(Pointing rows for text and elements)

# # # #

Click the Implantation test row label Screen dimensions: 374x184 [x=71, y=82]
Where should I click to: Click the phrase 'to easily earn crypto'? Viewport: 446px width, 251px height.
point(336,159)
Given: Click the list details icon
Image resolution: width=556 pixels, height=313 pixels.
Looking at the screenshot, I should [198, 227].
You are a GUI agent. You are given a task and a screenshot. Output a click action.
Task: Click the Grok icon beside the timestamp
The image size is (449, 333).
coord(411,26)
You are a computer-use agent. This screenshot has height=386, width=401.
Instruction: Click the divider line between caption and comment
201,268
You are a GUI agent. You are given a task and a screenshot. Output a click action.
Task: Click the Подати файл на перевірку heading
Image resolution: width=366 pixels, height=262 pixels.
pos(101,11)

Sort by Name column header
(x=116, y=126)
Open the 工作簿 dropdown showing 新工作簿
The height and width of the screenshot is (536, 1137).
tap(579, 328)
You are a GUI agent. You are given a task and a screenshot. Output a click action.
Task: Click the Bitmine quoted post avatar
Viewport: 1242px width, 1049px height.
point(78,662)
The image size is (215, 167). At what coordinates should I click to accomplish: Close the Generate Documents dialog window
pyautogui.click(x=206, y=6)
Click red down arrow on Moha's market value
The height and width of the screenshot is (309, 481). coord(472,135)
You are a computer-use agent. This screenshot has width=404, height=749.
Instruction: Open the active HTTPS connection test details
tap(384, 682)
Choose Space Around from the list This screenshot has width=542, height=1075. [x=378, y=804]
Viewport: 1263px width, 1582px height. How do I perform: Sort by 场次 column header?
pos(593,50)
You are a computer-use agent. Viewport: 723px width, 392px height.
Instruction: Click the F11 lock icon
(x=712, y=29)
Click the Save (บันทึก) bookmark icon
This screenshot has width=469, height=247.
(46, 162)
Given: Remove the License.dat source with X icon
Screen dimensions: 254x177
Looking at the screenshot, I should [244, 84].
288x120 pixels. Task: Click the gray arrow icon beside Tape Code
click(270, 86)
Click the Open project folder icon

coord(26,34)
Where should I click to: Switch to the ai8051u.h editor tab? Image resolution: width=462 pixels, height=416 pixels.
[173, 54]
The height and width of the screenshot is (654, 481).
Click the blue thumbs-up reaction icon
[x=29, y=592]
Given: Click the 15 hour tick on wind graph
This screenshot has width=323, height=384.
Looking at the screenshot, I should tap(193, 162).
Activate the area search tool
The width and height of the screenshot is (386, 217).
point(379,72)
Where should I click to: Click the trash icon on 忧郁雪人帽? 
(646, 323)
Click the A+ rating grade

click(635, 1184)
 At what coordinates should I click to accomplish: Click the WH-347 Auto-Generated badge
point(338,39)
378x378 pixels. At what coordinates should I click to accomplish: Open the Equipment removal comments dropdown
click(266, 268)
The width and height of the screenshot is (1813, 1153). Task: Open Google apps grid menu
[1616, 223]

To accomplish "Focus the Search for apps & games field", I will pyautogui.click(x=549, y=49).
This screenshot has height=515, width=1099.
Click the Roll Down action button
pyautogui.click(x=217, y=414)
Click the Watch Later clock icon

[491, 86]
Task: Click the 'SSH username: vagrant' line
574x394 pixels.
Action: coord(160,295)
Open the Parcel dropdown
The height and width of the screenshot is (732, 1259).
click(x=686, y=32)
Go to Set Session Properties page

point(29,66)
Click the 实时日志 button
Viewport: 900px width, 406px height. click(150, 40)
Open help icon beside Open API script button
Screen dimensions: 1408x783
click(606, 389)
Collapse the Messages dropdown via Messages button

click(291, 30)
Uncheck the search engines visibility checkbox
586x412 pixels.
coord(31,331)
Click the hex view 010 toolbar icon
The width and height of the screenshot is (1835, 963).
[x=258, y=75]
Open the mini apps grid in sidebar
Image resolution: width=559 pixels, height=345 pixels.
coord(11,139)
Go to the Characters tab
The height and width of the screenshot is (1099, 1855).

# # # #

## Exercise task
Can you output every line of the rows above as a Markdown table with the columns No. and Line, leaving out blank lines?

## Task response
| No. | Line |
|---|---|
| 1 | Click the Implantation test row label Screen dimensions: 374x184 [x=71, y=82] |
| 2 | Where should I click to: Click the phrase 'to easily earn crypto'? Viewport: 446px width, 251px height. |
| 3 | point(336,159) |
| 4 | Given: Click the list details icon |
| 5 | Image resolution: width=556 pixels, height=313 pixels. |
| 6 | Looking at the screenshot, I should [198, 227]. |
| 7 | You are a GUI agent. You are given a task and a screenshot. Output a click action. |
| 8 | Task: Click the Grok icon beside the timestamp |
| 9 | The image size is (449, 333). |
| 10 | coord(411,26) |
| 11 | You are a computer-use agent. This screenshot has height=386, width=401. |
| 12 | Instruction: Click the divider line between caption and comment |
| 13 | 201,268 |
| 14 | You are a GUI agent. You are given a task and a screenshot. Output a click action. |
| 15 | Task: Click the Подати файл на перевірку heading |
| 16 | Image resolution: width=366 pixels, height=262 pixels. |
| 17 | pos(101,11) |
| 18 | Sort by Name column header |
| 19 | (x=116, y=126) |
| 20 | Open the 工作簿 dropdown showing 新工作簿 |
| 21 | The height and width of the screenshot is (536, 1137). |
| 22 | tap(579, 328) |
| 23 | You are a GUI agent. You are given a task and a screenshot. Output a click action. |
| 24 | Task: Click the Bitmine quoted post avatar |
| 25 | Viewport: 1242px width, 1049px height. |
| 26 | point(78,662) |
| 27 | The image size is (215, 167). At what coordinates should I click to accomplish: Close the Generate Documents dialog window |
| 28 | pyautogui.click(x=206, y=6) |
| 29 | Click red down arrow on Moha's market value |
| 30 | The height and width of the screenshot is (309, 481). coord(472,135) |
| 31 | You are a computer-use agent. This screenshot has width=404, height=749. |
| 32 | Instruction: Open the active HTTPS connection test details |
| 33 | tap(384, 682) |
| 34 | Choose Space Around from the list This screenshot has width=542, height=1075. [x=378, y=804] |
| 35 | Viewport: 1263px width, 1582px height. How do I perform: Sort by 场次 column header? |
| 36 | pos(593,50) |
| 37 | You are a computer-use agent. Viewport: 723px width, 392px height. |
| 38 | Instruction: Click the F11 lock icon |
| 39 | (x=712, y=29) |
| 40 | Click the Save (บันทึก) bookmark icon |
| 41 | This screenshot has width=469, height=247. |
| 42 | (46, 162) |
| 43 | Given: Remove the License.dat source with X icon |
| 44 | Screen dimensions: 254x177 |
| 45 | Looking at the screenshot, I should [244, 84]. |
| 46 | 288x120 pixels. Task: Click the gray arrow icon beside Tape Code |
| 47 | click(270, 86) |
| 48 | Click the Open project folder icon |
| 49 | coord(26,34) |
| 50 | Where should I click to: Switch to the ai8051u.h editor tab? Image resolution: width=462 pixels, height=416 pixels. |
| 51 | [173, 54] |
| 52 | The height and width of the screenshot is (654, 481). |
| 53 | Click the blue thumbs-up reaction icon |
| 54 | [x=29, y=592] |
| 55 | Given: Click the 15 hour tick on wind graph |
| 56 | This screenshot has width=323, height=384. |
| 57 | Looking at the screenshot, I should tap(193, 162). |
| 58 | Activate the area search tool |
| 59 | The width and height of the screenshot is (386, 217). |
| 60 | point(379,72) |
| 61 | Where should I click to: Click the trash icon on 忧郁雪人帽?  |
| 62 | (646, 323) |
| 63 | Click the A+ rating grade |
| 64 | click(635, 1184) |
| 65 |  At what coordinates should I click to accomplish: Click the WH-347 Auto-Generated badge |
| 66 | point(338,39) |
| 67 | 378x378 pixels. At what coordinates should I click to accomplish: Open the Equipment removal comments dropdown |
| 68 | click(266, 268) |
| 69 | The width and height of the screenshot is (1813, 1153). Task: Open Google apps grid menu |
| 70 | [1616, 223] |
| 71 | To accomplish "Focus the Search for apps & games field", I will pyautogui.click(x=549, y=49). |
| 72 | This screenshot has height=515, width=1099. |
| 73 | Click the Roll Down action button |
| 74 | pyautogui.click(x=217, y=414) |
| 75 | Click the Watch Later clock icon |
| 76 | [491, 86] |
| 77 | Task: Click the 'SSH username: vagrant' line |
| 78 | 574x394 pixels. |
| 79 | Action: coord(160,295) |
| 80 | Open the Parcel dropdown |
| 81 | The height and width of the screenshot is (732, 1259). |
| 82 | click(x=686, y=32) |
| 83 | Go to Set Session Properties page |
| 84 | point(29,66) |
| 85 | Click the 实时日志 button |
| 86 | Viewport: 900px width, 406px height. click(150, 40) |
| 87 | Open help icon beside Open API script button |
| 88 | Screen dimensions: 1408x783 |
| 89 | click(606, 389) |
| 90 | Collapse the Messages dropdown via Messages button |
| 91 | click(291, 30) |
| 92 | Uncheck the search engines visibility checkbox |
| 93 | 586x412 pixels. |
| 94 | coord(31,331) |
| 95 | Click the hex view 010 toolbar icon |
| 96 | The width and height of the screenshot is (1835, 963). |
| 97 | [x=258, y=75] |
| 98 | Open the mini apps grid in sidebar |
| 99 | Image resolution: width=559 pixels, height=345 pixels. |
| 100 | coord(11,139) |
| 101 | Go to the Characters tab |
| 102 | The height and width of the screenshot is (1099, 1855). |